Sehr gut. Seit fast zwanzig Jahren arbeite ich mit beidem. Es hat einige Jahre gedauert bis ich die Unterschiede und die Gemeinsamkeiten herausgearbeitet habe. Dies fließt jetzt in die Ausbildungen mit ein. NLP‘ler lernen sehr schnell das Systemische, weil sie gelernt haben generativ Strukturen und Muster zu erkennen und zu verstehen – Prozess und Inhalt voneinander unterscheiden zu können.
Das Systemische ergänzt den NLP-Ansatz um wesentliches, weil im NLP der individuelle Anteil mehr im Fokus liegt, auch aus der historischen Entwicklung der humanistischen Psychologie in den Siebzigern begründet. Die Ergänzungen bestehen deshalb auch aus erweiterten Vorannahmen und neuem Verstehen von menschlichen Prozessen . Einiges widerspricht sich aber auch grundsätzlich und bilden eine gute Übung für Ambivalenz. Etwas, was ein NLP oft so noch nicht kennt und ihn deshalb in der Arbeit bereichert.
Wem empfiehlst Du eine Systemische Ausbildung und weshalb?
Allen, die mit Menschen und in Organisationen mit Menschen professionell arbeiten.
Die, die sich weiterentwickeln wollen in ihrem Berufsfeld.
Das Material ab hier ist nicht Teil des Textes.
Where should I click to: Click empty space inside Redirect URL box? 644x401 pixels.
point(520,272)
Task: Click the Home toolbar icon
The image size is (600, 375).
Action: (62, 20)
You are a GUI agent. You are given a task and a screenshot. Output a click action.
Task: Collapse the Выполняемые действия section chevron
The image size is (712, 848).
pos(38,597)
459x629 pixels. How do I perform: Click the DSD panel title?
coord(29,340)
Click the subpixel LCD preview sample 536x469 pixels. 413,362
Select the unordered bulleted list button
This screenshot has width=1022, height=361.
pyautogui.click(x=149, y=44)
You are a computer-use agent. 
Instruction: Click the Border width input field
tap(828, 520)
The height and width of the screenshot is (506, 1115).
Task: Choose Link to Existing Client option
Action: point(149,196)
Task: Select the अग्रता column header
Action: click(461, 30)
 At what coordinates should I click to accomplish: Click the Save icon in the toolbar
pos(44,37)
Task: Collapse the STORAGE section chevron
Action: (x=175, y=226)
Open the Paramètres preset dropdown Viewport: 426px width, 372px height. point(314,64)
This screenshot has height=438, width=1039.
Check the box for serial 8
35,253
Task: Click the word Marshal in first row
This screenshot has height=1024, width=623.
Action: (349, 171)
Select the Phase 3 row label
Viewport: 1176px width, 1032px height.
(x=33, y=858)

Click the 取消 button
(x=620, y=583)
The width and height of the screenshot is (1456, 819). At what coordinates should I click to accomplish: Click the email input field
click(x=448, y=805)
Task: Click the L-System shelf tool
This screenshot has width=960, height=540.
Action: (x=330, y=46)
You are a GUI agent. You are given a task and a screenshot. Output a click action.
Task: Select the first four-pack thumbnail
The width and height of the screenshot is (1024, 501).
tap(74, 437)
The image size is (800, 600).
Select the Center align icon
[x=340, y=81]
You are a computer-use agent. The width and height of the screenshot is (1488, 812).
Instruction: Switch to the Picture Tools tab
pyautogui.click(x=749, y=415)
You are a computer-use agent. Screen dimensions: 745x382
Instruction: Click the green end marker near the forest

Die die eine beratende Tätigkeit anstreben.
Berater, Coaches, Trainer, helfende und heilende Berufe, Seelsorger, Pfarrer, Lehrer, Führung, Personalentwicklung u.v.m.
Welche Schwerpunkte enthält die Ausbildung?
Die Methoden zu lernen, um sie in den gewünschten Feldern einzusetzen – Im Einzel, wie auch in der Teamberatung – für persönliche und auch Anliegen in Organisationen und Gruppierungen.
Wie erleben die TN die Ausbildung? Was verändert sich bei ihnen?
Sie werden erstaunt sein, von dem Raum, der sich dadurch öffnet und selbst bewegt, durch die eigenen Erfahrungen. Sie qualifizieren sich natürlich weiter und entwickeln sich persönlich besser. Ihr Methodenkoffer wird reichhaltiger genauso wie ihr Modell der Welt. Eine entscheidende Komponente in diesem Bereich. Sie gewinnen ein neues Verstehen über sich selbst, über andere und über die Arbeit. Ein herrliches Lernabenteuer wartet auf sie.
Lieber Detlef, vielen Dank für das Gespräch!